Skip site navigation (1)Skip section navigation (2)
Date:      Fri, 05 Sep 2014 20:37:53 +0200
From:      Hans Petter Selasky <hps@selasky.org>
To:        FreeBSD Current <freebsd-current@freebsd.org>,  "freebsd-net@freebsd.org" <freebsd-net@freebsd.org>, Scott Long <scottl@FreeBSD.org>
Subject:   [RFC] Patch to improve TSO limitation formula in general
Message-ID:  <540A0301.9040701@selasky.org>

next in thread | raw e-mail | index | archive | help
This is a multi-part message in MIME format.
--------------020609020709040903060408
Content-Type: text/plain; charset=ISO-8859-1; format=flowed
Content-Transfer-Encoding: 7bit

Hi,

I've tested the attached patch with success and would like to have some 
feedback from other FreeBSD network developers. The problem is that the 
current TSO limitation only limits the number of bytes that can be 
transferred in a TSO packet and not the number of mbuf's.

Provided data:
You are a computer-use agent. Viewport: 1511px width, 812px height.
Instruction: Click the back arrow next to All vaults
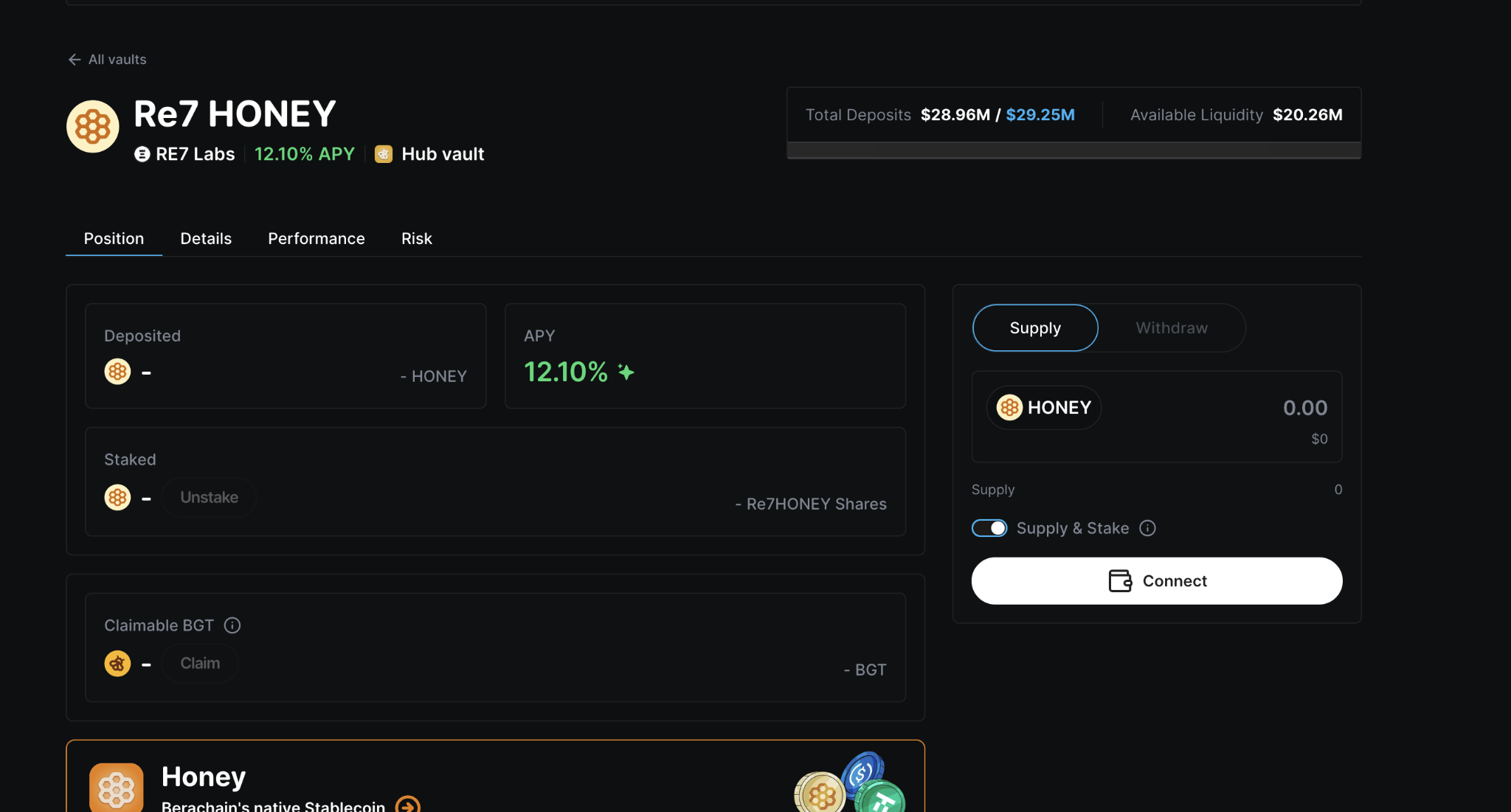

Written request:
In the TSO patch message, what does the current TSO limitation restrict, and what does it leave unrestricted? The data can be set aside; nothing here depends on it.

Task response:
It restricts only the number of bytes that can be transferred in a TSO packet, not the number of mbuf's.